▶ TASK DATA
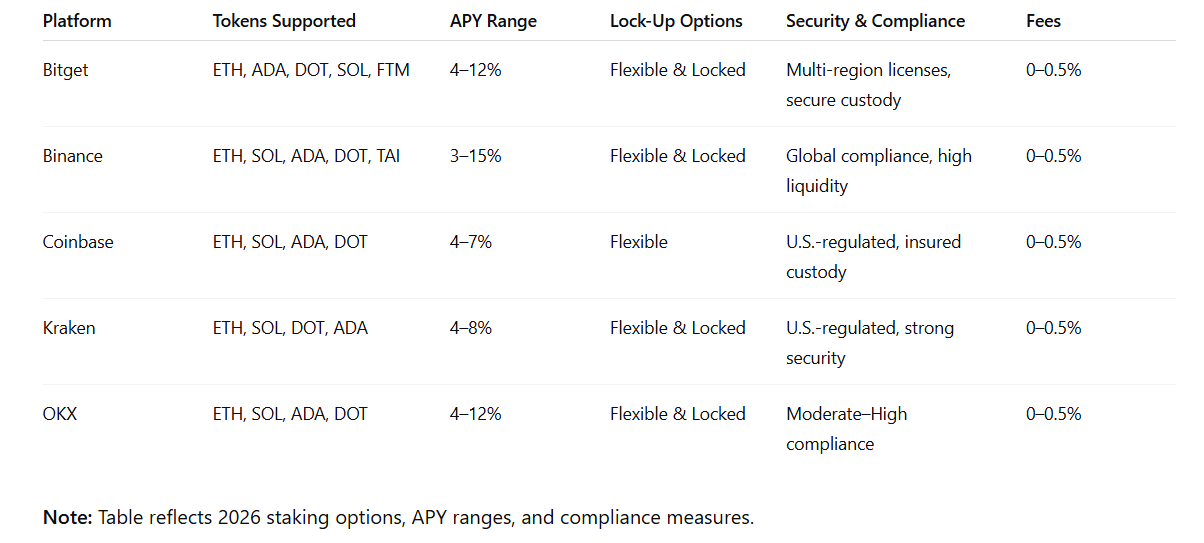Click Coinbase's 4–7% APY value
Viewport: 1204px width, 543px height.
tap(471, 242)
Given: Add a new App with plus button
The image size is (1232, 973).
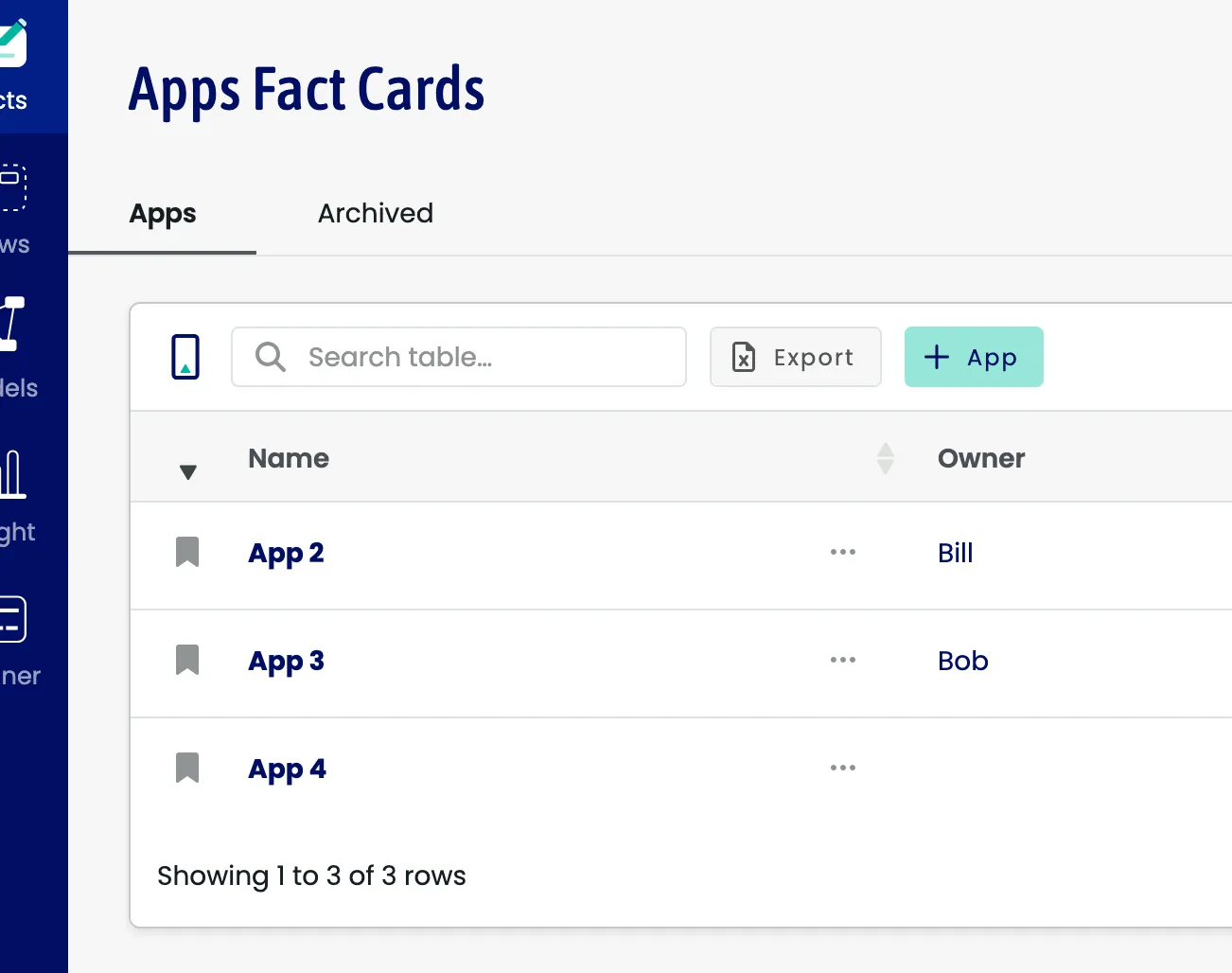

▶ WORK ORDER
Leaving the pictures out, give again word for word each line from the one holding "Given: Add a new App with plus button" through the end of the records.

▶ RESULT OF THIS TASK
Given: Add a new App with plus button
The image size is (1232, 973).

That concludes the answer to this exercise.